WORDS BY SCOTT BISHOP
Motocross is an image-driven sport and hobby. The need to look good is just as strong in many riders as the urge to go fast. Take a look around your local track and you’ll quickly see who are the urban surfers and the city cowboys. A good set of graphics and the latest jersey is half the battle for these guys.
At the other end of the scale, there are the guys who just don’t care about anything other than riding. It doesn’t matter what it looks like, how it goes or even what it does, they just want to ride. The show ponies are easy to spot; the hardcore, “zero f**k given” kinda guys aren’t.
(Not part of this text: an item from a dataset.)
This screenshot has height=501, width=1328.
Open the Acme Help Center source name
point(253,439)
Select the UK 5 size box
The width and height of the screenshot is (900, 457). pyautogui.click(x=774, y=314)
So here are a few things to look out for when observing these crazy characters.
THE BIKE RACK
Is there anything that screams “I don’t give a crap!” louder than a bike rack on the back of a sedan? The rack bolted up to the towbar and the bike strapped in like an oversized couch on the back of the family sedan? No other racer can take that guy seriously when he rolls into the pits with his bike hanging off the back of the car like a reverse bull bar. It’s blatantly obvious he isn’t seriously trying to prove anything to himself or his racing mates. This guy is just happy to get there and get it done, regardless of his speed.
THE TRIPLE SWIRL
Some guys just don’t care how their bike looks. They might damage a rear guard or radiator shroud in a crash and, while not so tight as to just leave the plastic flapping like a fish out of water, they at least replace the plastic — but with whatever they can find at the local dealer. I’ve seen and even raced bikes that didn’t even have one piece of plastic the same as any other on the bike. I did a race overseas once and it was six different colours, including a strange purple. My years of experience told me it was a Suzuki but I’m still not 100 per cent convinced.
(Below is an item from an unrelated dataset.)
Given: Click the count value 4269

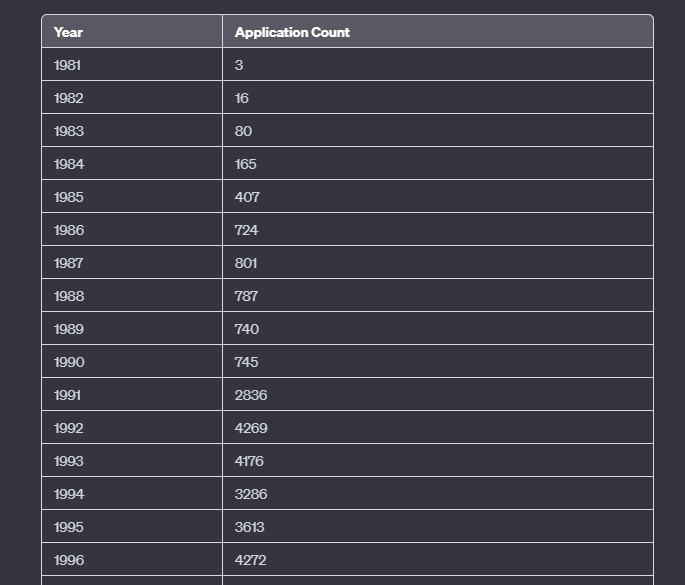Looking at the screenshot, I should (251, 428).

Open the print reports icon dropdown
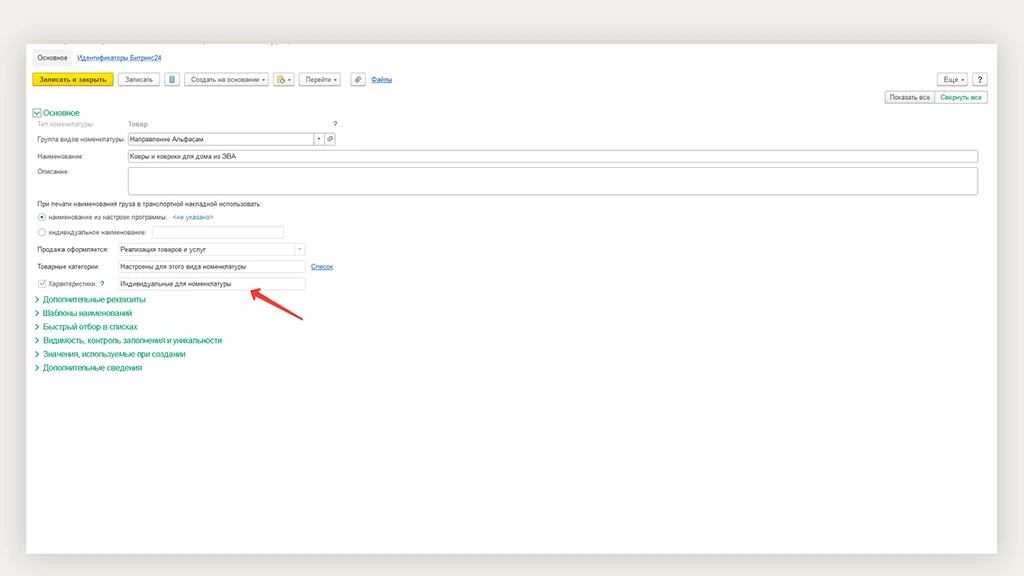point(283,79)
Leaking fork seals are a common problem that everyone experiences at some time in their career, although it will soon be a thing of the past as air forks take over. Regardless, most riders get it fixed and get back out there but there is still a good percentage who don’t see a leaking seal as an issue and just keep on riding even though they’re dropping oil like a 1974-model Ford Falcon taxi. The silver rims are now speckled with fork oil while the front brakes barely work and squeal like a teenage girl at a 5SOS concert.
This one is pretty hard to spot but most riders run at least knee-length or even full-length socks for their knee guards or braces. The rider who just slaps his pants on and slips his boots over a pair of white ankle-length Bonds socks is a wild man, in my opinion. With nothing covering your knees, you’re almost guaranteed to end the day with no skin on your knees and the red marks of the straps imbedded on your calves. If you can’t afford riding socks, the least you can do is buy a couple of footy socks and keep the ankle socks for strutting around outside the gym.
GOGGLES ON HELMET
Any rider who takes their helmet off with the goggles on obviously doesn’t care about appearances, regardless of where said goggles are placed. It was cool in the 70s to have them strapped over the top but that fad passed quickly. Now, if you leave them either in the eye port or on the mouthpiece you’re just screaming, “I don’t care!” And you look like a goose.
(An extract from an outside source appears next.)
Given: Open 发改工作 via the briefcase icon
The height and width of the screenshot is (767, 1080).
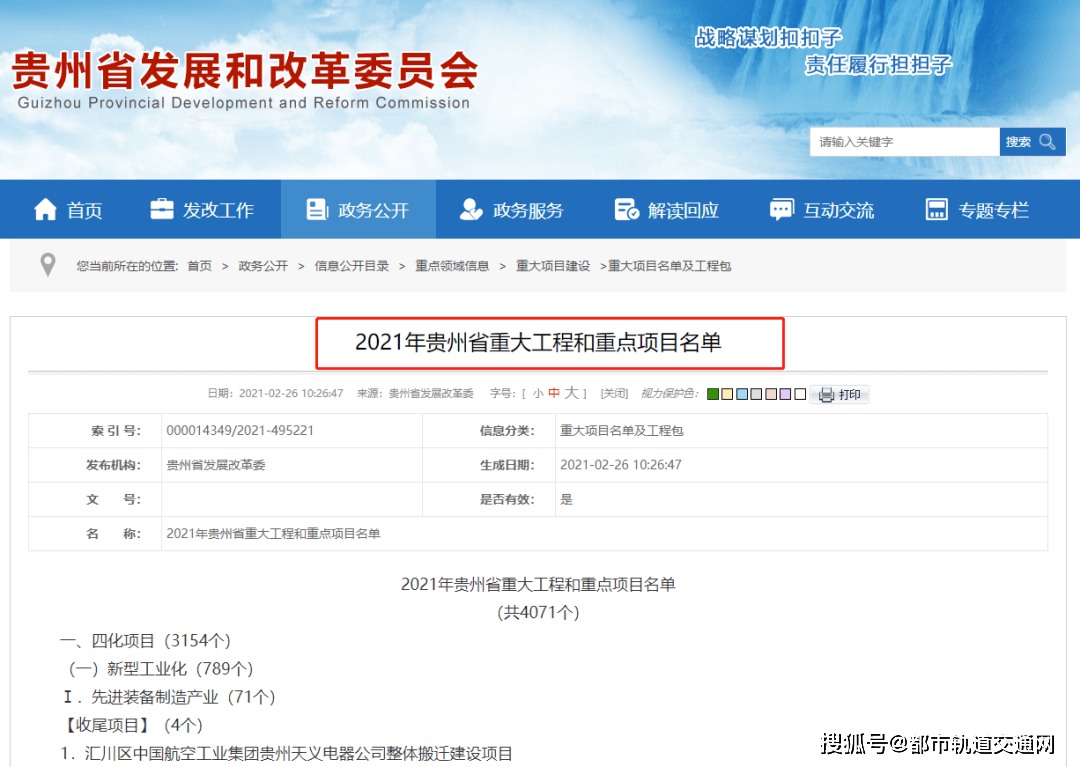Looking at the screenshot, I should click(161, 210).
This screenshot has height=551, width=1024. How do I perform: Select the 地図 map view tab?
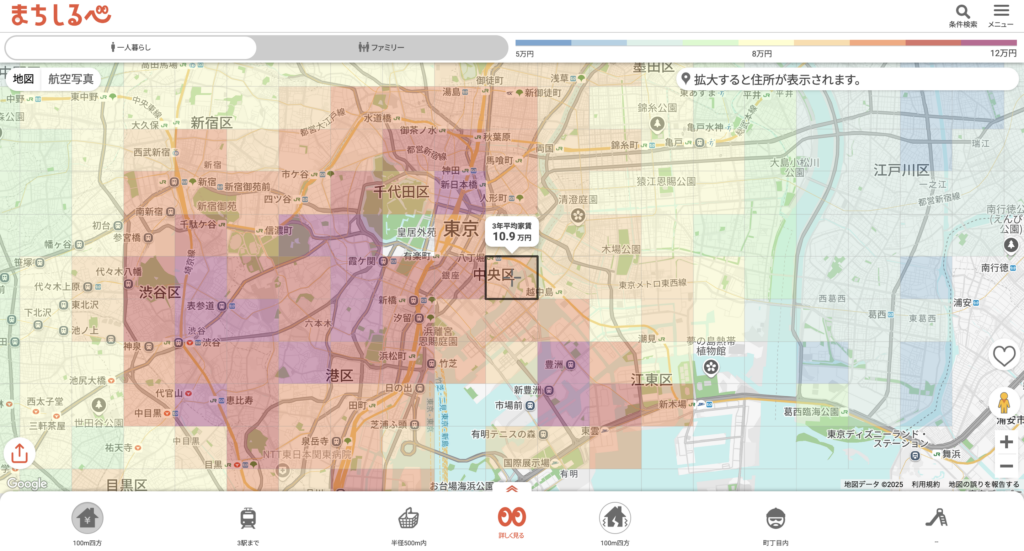(x=23, y=79)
The guy who knows it all. You know the guy — he taught Dungey how to ride, he can build a 50hp 125, he showed Mitch Payton how to build pipes and, if it wasn’t for him, the Japanese would still be putting the wheels beside each other instead of one behind the other. To really show he doesn’t care, he often offers this information in a room full of people who really do know a thing or two about motorcycles. Every track or club has a guy like this. Time to put the glue down, pal!